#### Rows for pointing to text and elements
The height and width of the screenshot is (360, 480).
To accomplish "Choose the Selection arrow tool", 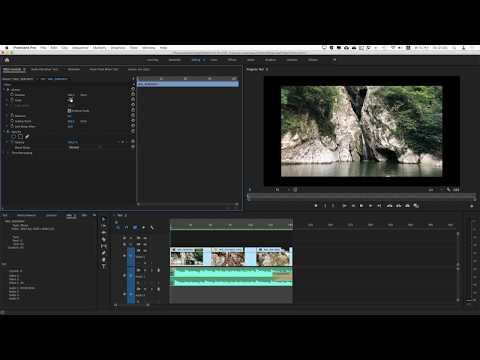I will [x=104, y=219].
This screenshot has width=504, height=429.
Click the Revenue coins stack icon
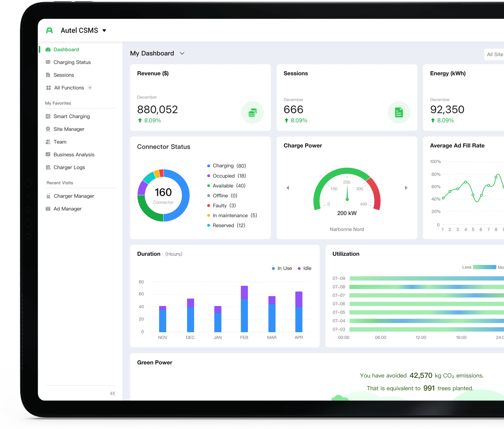point(252,113)
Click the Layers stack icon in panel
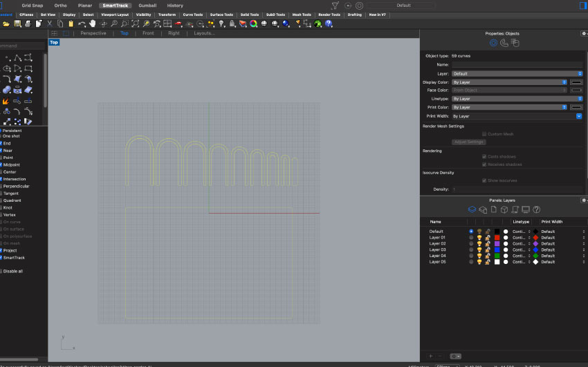Screen dimensions: 588x367 472,209
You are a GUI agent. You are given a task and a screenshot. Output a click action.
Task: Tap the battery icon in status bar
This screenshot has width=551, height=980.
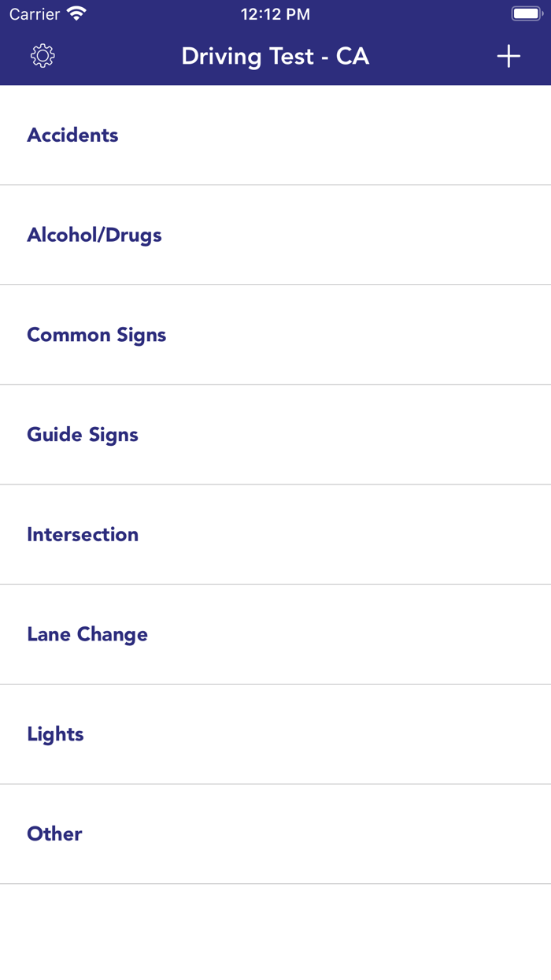tap(526, 13)
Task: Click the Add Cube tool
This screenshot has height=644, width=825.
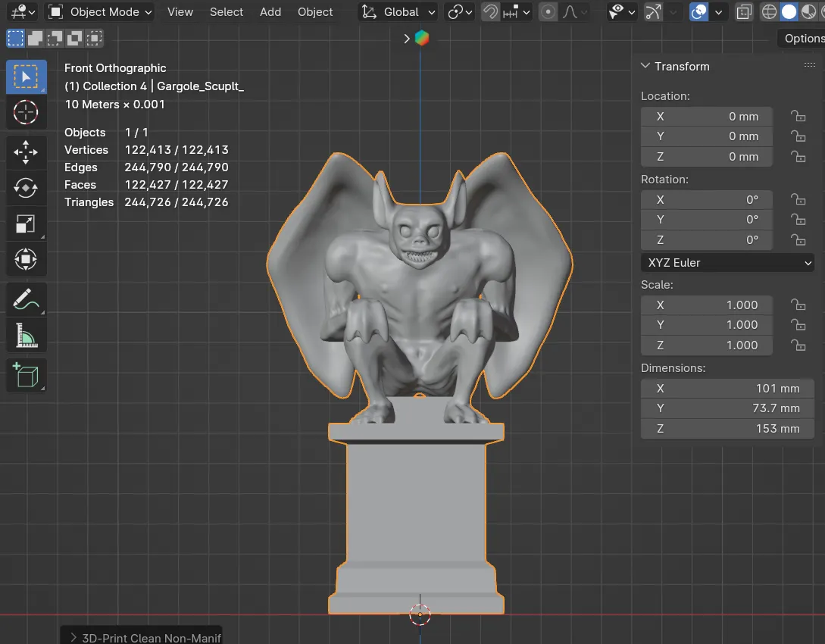Action: pyautogui.click(x=26, y=375)
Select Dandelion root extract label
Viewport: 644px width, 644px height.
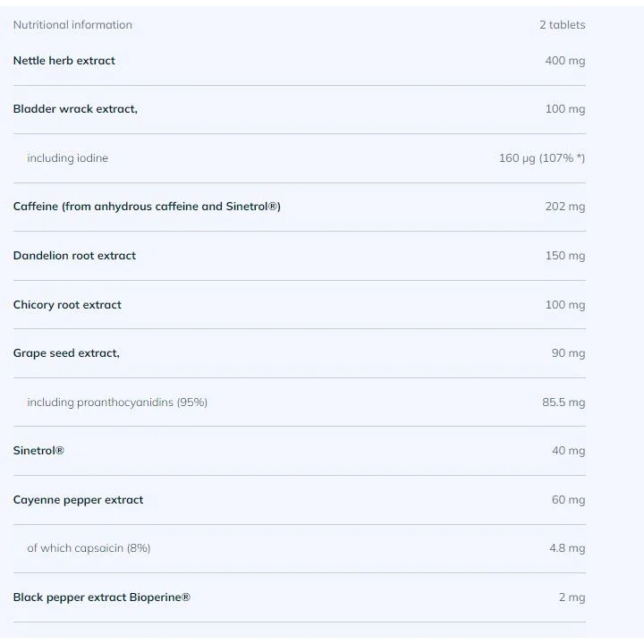pos(74,256)
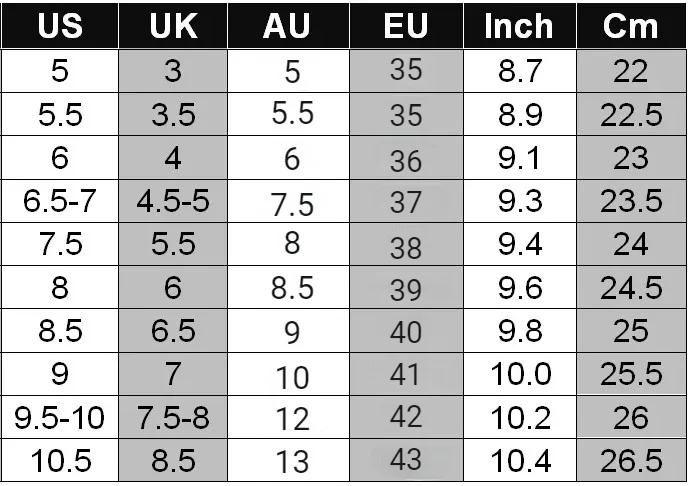Screen dimensions: 688x486
Task: Click the US size 9.5-10 cell
Action: click(x=60, y=417)
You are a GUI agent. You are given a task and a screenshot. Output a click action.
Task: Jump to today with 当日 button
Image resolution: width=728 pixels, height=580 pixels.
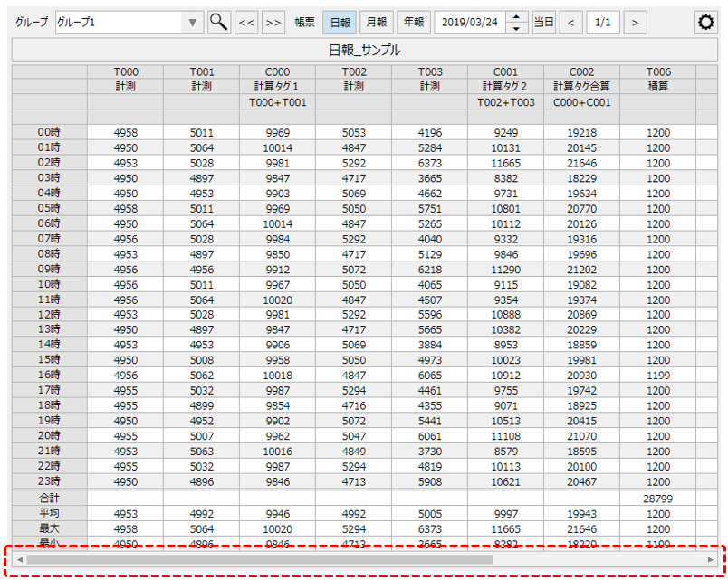pos(543,23)
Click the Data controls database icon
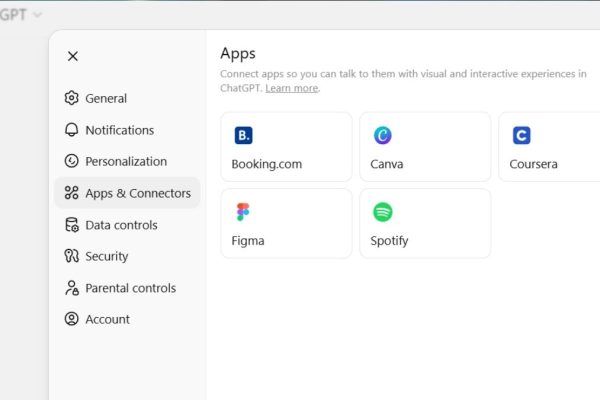 71,225
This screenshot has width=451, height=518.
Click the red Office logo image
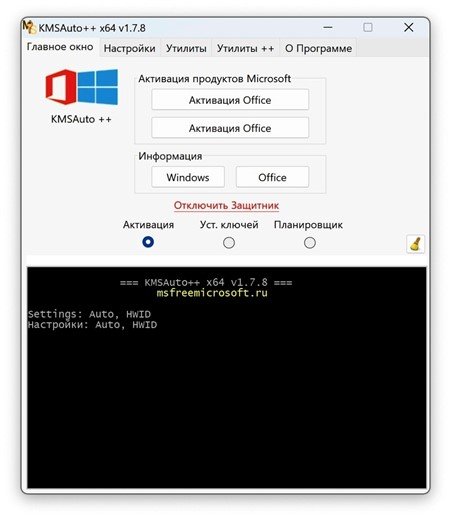tap(61, 87)
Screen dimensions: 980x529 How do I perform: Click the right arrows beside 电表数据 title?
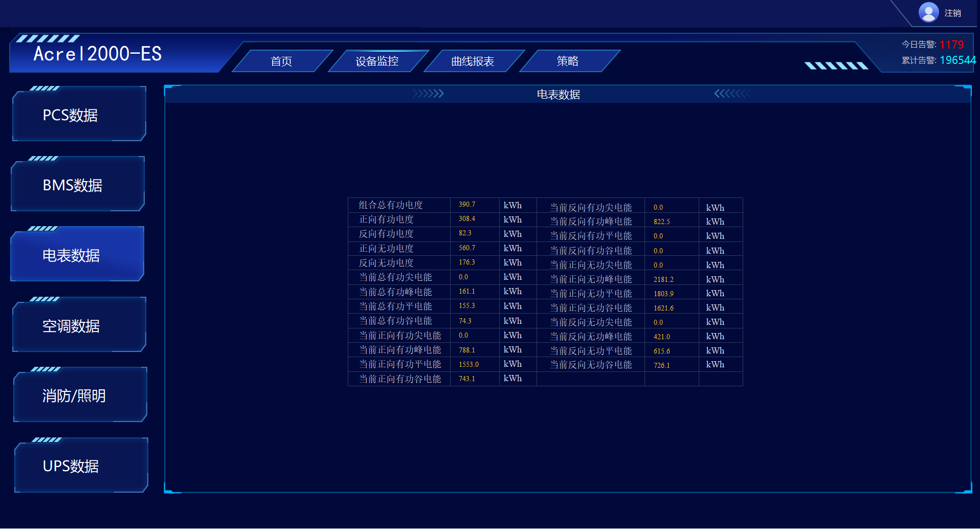pyautogui.click(x=731, y=94)
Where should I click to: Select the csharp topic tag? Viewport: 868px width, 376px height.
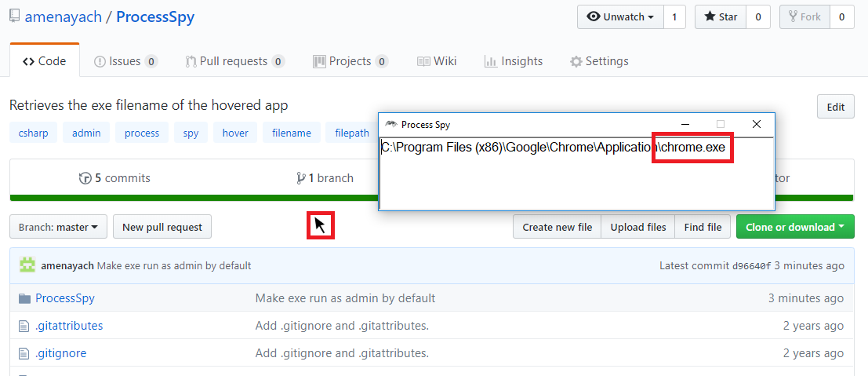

#### WHAT IS NEEDED
Please repeat the rows from the line that contains "Task: Click the Add Cube tool" through the last row, changing "Dandelion root extract" to "Ginger root extract" and leaving everything else as it is. Omit the pictures from your answer.

#### FINISHED ANSWER
Task: Click the Add Cube tool
This screenshot has height=644, width=825.
Action: pyautogui.click(x=26, y=375)
Select Ginger root extract label
Viewport: 644px width, 644px height.
pos(74,256)
Screen dimensions: 688x486
Task: Click the US size 9.5-10 cell
Action: click(x=60, y=417)
You are a GUI agent. You are given a task and a screenshot. Output a click action.
Task: Jump to today with 当日 button
Image resolution: width=728 pixels, height=580 pixels.
pos(543,23)
Click the Data controls database icon
 71,225
This screenshot has width=451, height=518.
Click the red Office logo image
tap(61, 87)
Screen dimensions: 980x529 How do I perform: Click the right arrows beside 电表数据 title?
pyautogui.click(x=731, y=94)
Where should I click to: Select the csharp topic tag? Viewport: 868px width, 376px height.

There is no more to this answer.